--- PASSAGE TO READ ---
▽

It has been about a month since the last earnings report for Sherwin-Williams (SHW - Free Report) . Shares have added about 10% in that time frame, outperforming the S&P 500.
Will the recent positive trend continue leading up to its next earnings release, or is Sherwin-Williams due for a pullback? Before we dive into how investors and analysts have reacted as of late, let's take a quick look at its most recent earnings report in order to get a better handle on the important drivers.
Sherwin-Williams’ Earnings & Sales Top Estimates in Q1
Sherwin-Williams has logged earnings (as reported) of $3.46 per share in first-quarter 2020, up 32% from $2.62 in the year-ago quarter.
Barring one-time items, adjusted earnings in the quarter were $4.08 per share, which surpassed the Zacks Consensus Estimate of $4.01.
Sherwin-Williams posted revenues of $4,146.7 million, up 2.6% year over year. Moreover, the figure beat the Zacks Consensus Estimate of $4,088.8 million.
The company’s results gained from higher architectural paint sales volume, and increased sales in the packaging and coil divisions throughout all regions, which was partly offset by weaker demand in some end markets outside the United States, unfavorable currency translation, and the impacts of the coronavirus outbreak.
The Americas Group segment registered net sales of $2.31 billion in the first quarter, up 7% year over year. The upside can be attributed to higher architectural paint sales across all end markets in North American stores which were partly offset by unfavorable currency translation.
Net sales in the Consumer Brands Group segment decreased 4.9% to $622.3 million. The decline was mainly caused by weaker sales in the Asia Pacific and the planned exit of the ACE business, which were partly offset by higher sales volume across most of its customers in North America and Europe.
Net sales in the Performance Coatings Group fell 1.1% year over year to $1.22 billion in the reported quarter. The decline was mainly caused by softness in end-market demand in some businesses in the Asia Pacific and Europe, and unfavorable currency translation effect, which were partly offset by higher sales in the packaging and coil divisions across all regions.
Financials and Shareholder Returns
At the end of the quarter, Sherwin-Williams had cash and cash equivalents of $238.5 million, up 152.6% year over year. Long-term debt declined 4.8% year over year to $8,289.2 million.

△

--- EXERCISE REQUIREMENTS ---
A. Name the business segments of Sherwin-Williams that the earnings article reports net sales for.
B. Quote everything in the earnings article from "Net sales in the Consumer" down to "across all regions.".
C. Translate this sentence from the earnings article into Spanish: "Sherwin-Williams posted revenues of $4,146.7 million, up 2.6% year over year."

--- INFORMATION GIVEN ---

▽

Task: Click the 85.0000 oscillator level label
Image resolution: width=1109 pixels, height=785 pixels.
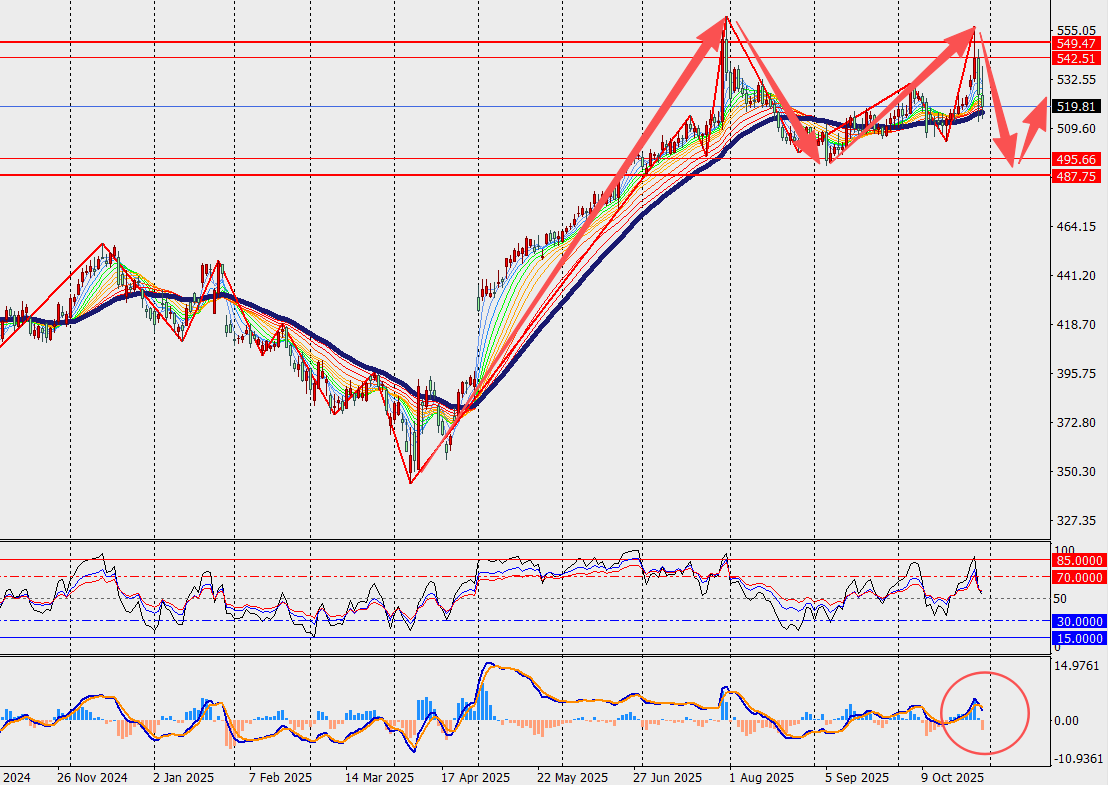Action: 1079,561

△
▽

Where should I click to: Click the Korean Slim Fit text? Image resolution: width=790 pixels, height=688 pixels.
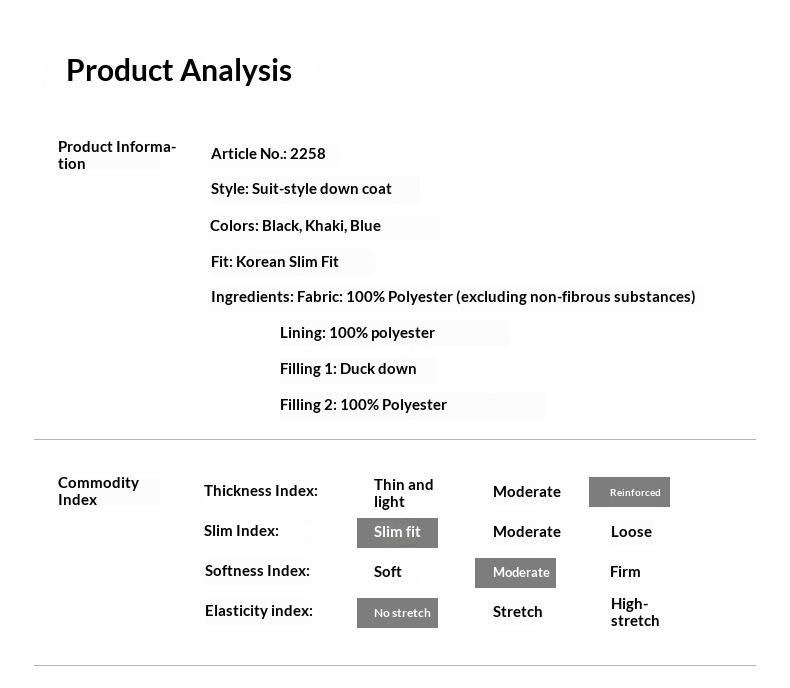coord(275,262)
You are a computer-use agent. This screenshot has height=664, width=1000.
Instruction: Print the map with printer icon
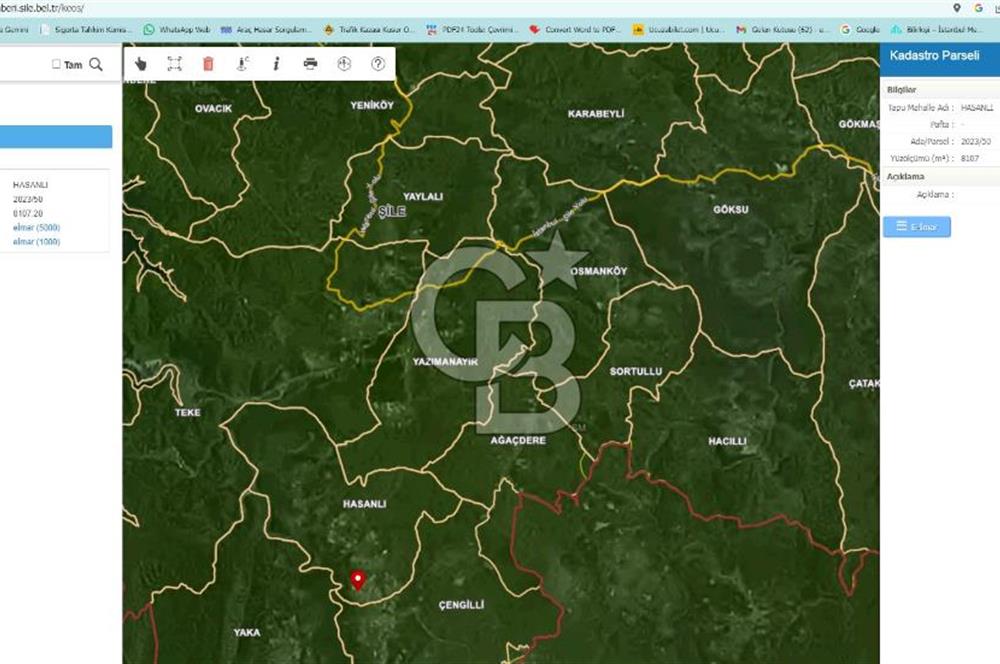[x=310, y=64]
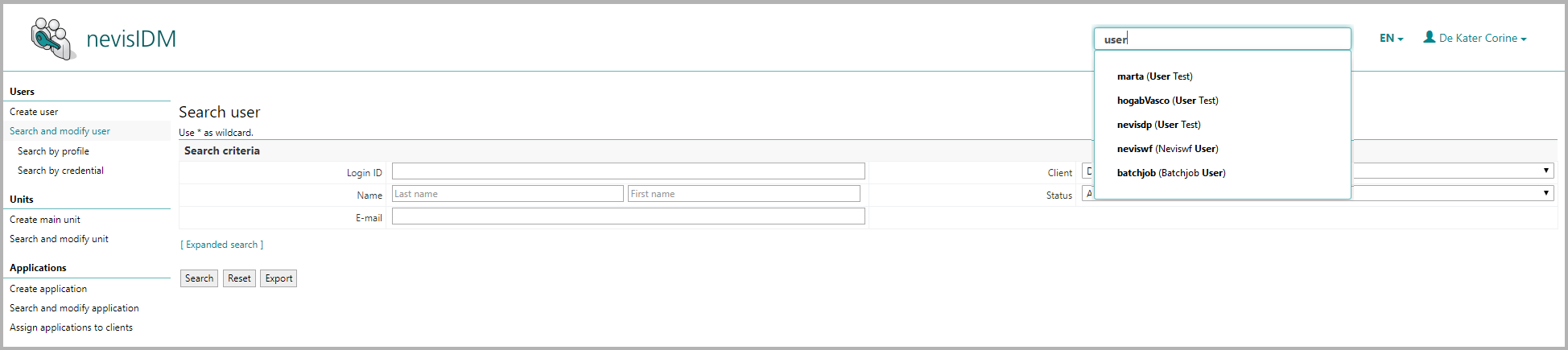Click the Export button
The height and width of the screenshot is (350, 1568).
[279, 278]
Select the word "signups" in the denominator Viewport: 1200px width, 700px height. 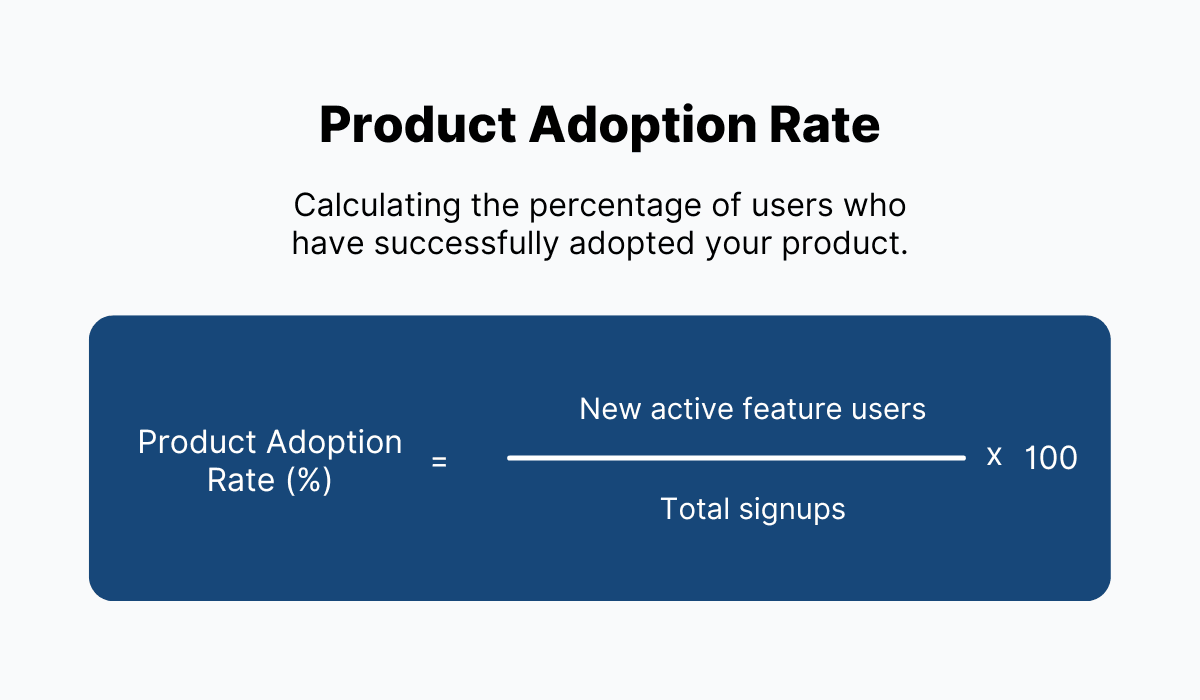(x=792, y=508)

△
▽

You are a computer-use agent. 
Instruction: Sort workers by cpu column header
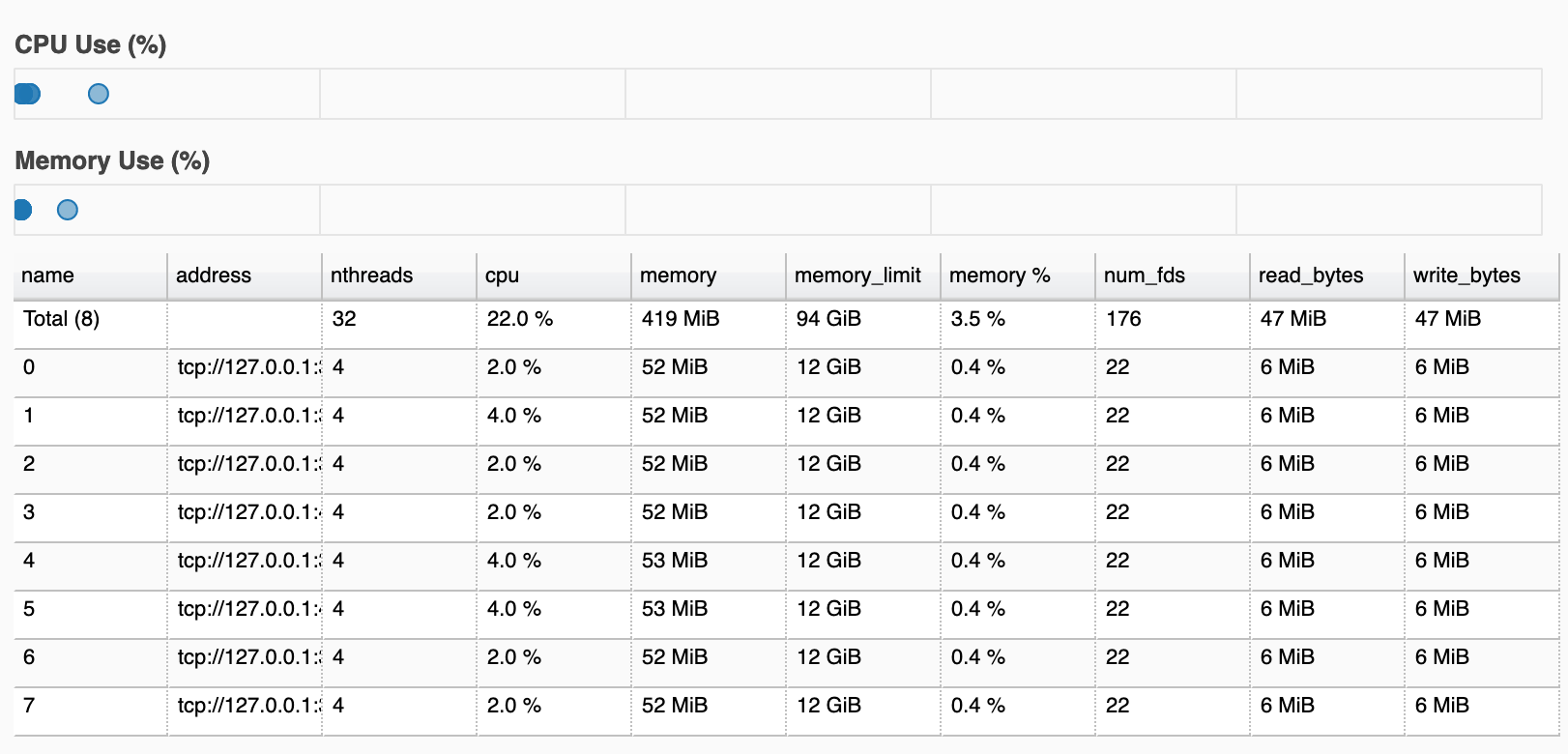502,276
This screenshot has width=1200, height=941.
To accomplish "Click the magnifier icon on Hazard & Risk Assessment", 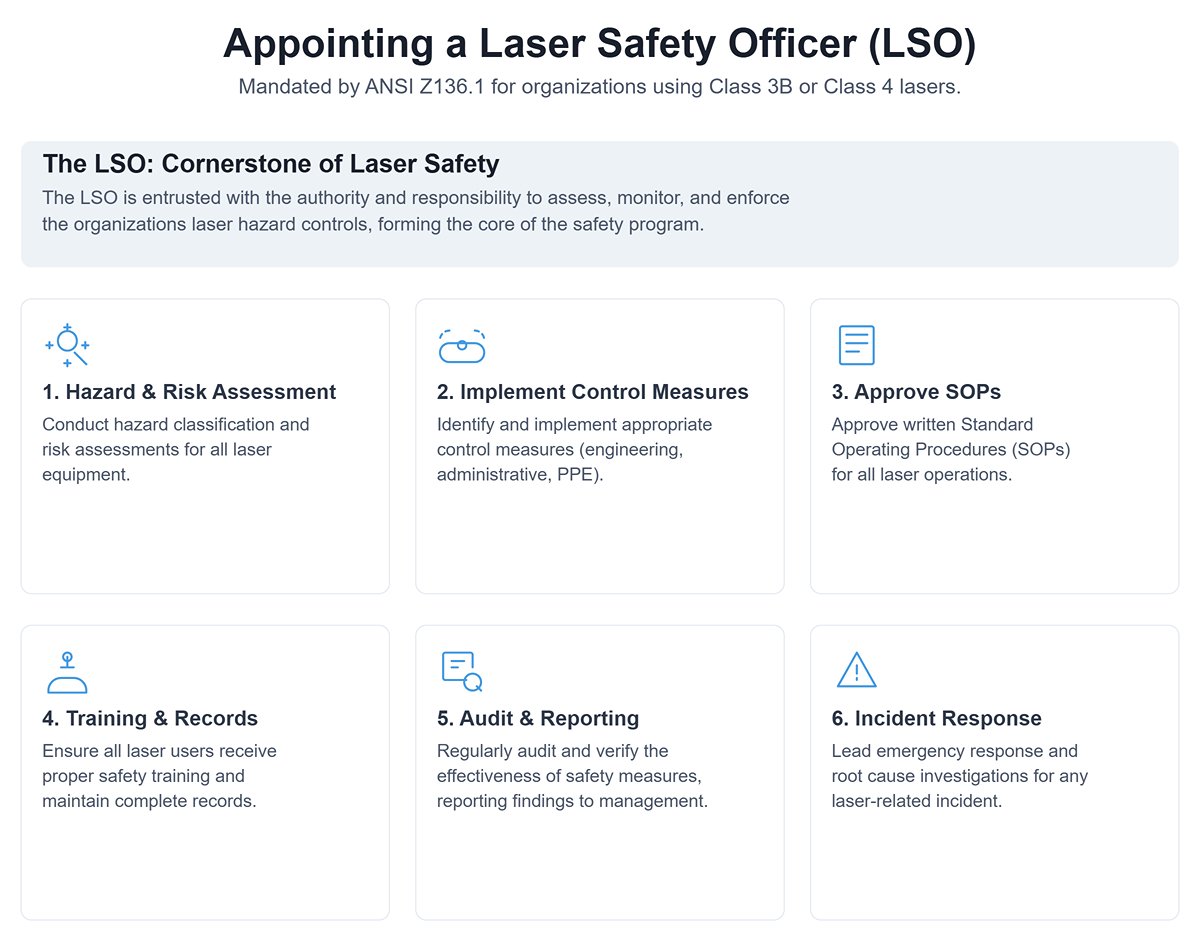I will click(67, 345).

△

--- RESPONSES FOR EACH TASK ---
A. The Americas Group, Consumer Brands Group, Performance Coatings Group

B.
Net sales in the Consumer Brands Group segment decreased 4.9% to $622.3 million. The decline was mainly caused by weaker sales in the Asia Pacific and the planned exit of the ACE business, which were partly offset by higher sales volume across most of its customers in North America and Europe.
Net sales in the Performance Coatings Group fell 1.1% year over year to $1.22 billion in the reported quarter. The decline was mainly caused by softness in end-market demand in some businesses in the Asia Pacific and Europe, and unfavorable currency translation effect, which were partly offset by higher sales in the packaging and coil divisions across all regions.

C. Sherwin-Williams registró ingresos de 4.146,7 millones de dólares, un aumento del 2,6 % interanual.